An absolute value function is a type of piecewise function defined using the absolute value of a variable. The absolute value is always non-negative, reflecting the function's graphical representation as a "V" shape. In this context, the function is represented as \( f(x) = \frac{1}{2}|x-2| + 2 \). To understand how this function behaves, consider the following steps:

• Identify that \(|x-2|\) shifts the basic absolute value function \(|x|\) two units to the right on the x-axis.
• The coefficient \(\frac{1}{2}\) compresses the graph vertically, making the "V" less steep compared to the standard \(|x|\) function.
• Adding 2 to the entire function shifts the graph upward by two units.

The vertex form here provides an easy way to see these transformations, beginning with a horizontally shifted and vertically compressed V-shape whose apex is now located at the point (2, 2) on the graph.

Reflections across axes involve flipping a graph over a specified axis, thus changing the orientation of the graph.
When reflecting across the x-axis:

• Change every \( y \) value to \(-y\) resulting in the equation \( g(x) = -\left(\frac{1}{2}|x-2| + 2\right) = -\frac{1}{2}|x-2| - 2 \).
• This flips the graph upside down, with the vertex now located at (2, -2).

Reflecting across the y-axis on the other hand requires applying the operation directly to the variable \( x\):

• Substitute \(x\) with \(-x\) thus transforming the equation into \( h(x) = \frac{1}{2}|-x-2| + 2 \), which simplifies to \( h(x) = \frac{1}{2}|x+2| + 2 \).
• This moves the vertex of the function to (-2, 2), effectively mirroring the entire graph horizontally about the y-axis.

These reflections create new functions that are transformed versions of the original "V" shaped graph.
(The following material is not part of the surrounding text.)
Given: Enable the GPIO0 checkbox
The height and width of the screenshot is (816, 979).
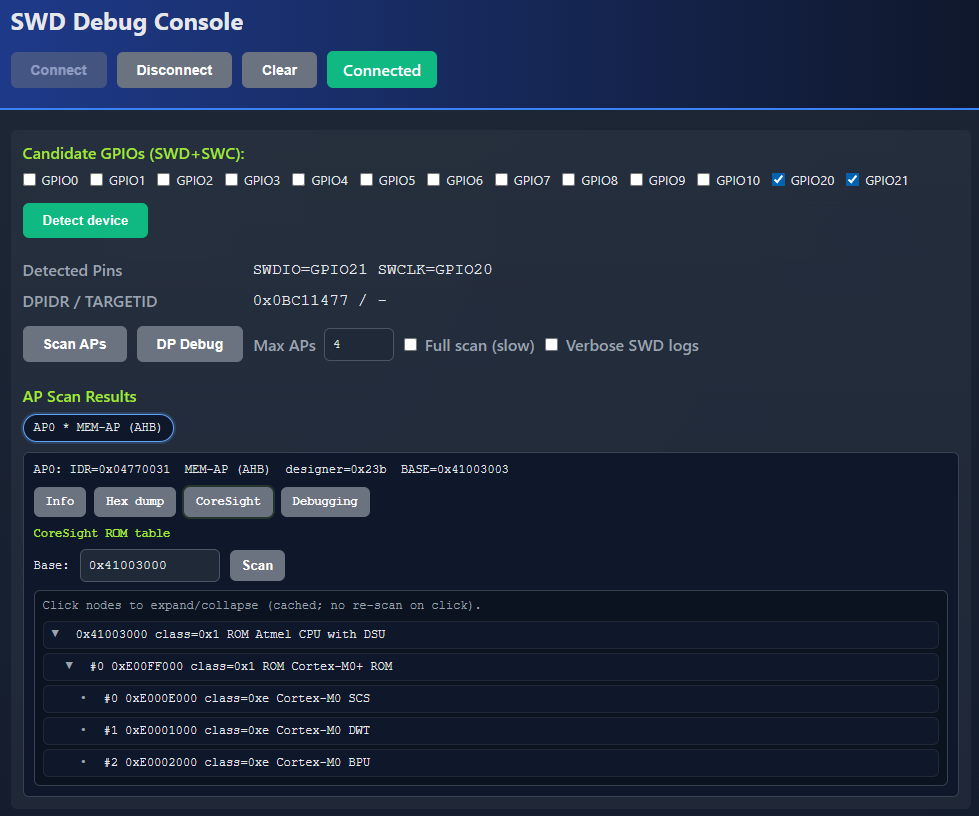Looking at the screenshot, I should pos(30,180).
The vertex form of a function makes it easy to identify key characteristics of a graph, particularly the vertex itself, which is crucial for graphing purposes.
For an absolute value function like \( f(x) = \frac{1}{2}|x-2| + 2 \):

• This form is clearly structured as \( y = a|x-h| + k \), where \((h, k)\) is the vertex.
• In our equation, \( (h, k) = (2, 2) \), showing the point where the graph changes direction.
• The coefficient \( a = \frac{1}{2} \) affects the steepness of the graph's arms.

Having the function in vertex form provides a simple way to apply transformations, as any shifts, reflections, or scaling can easily be identified and implemented directly, making understanding and drawing these graphs considerably straightforward.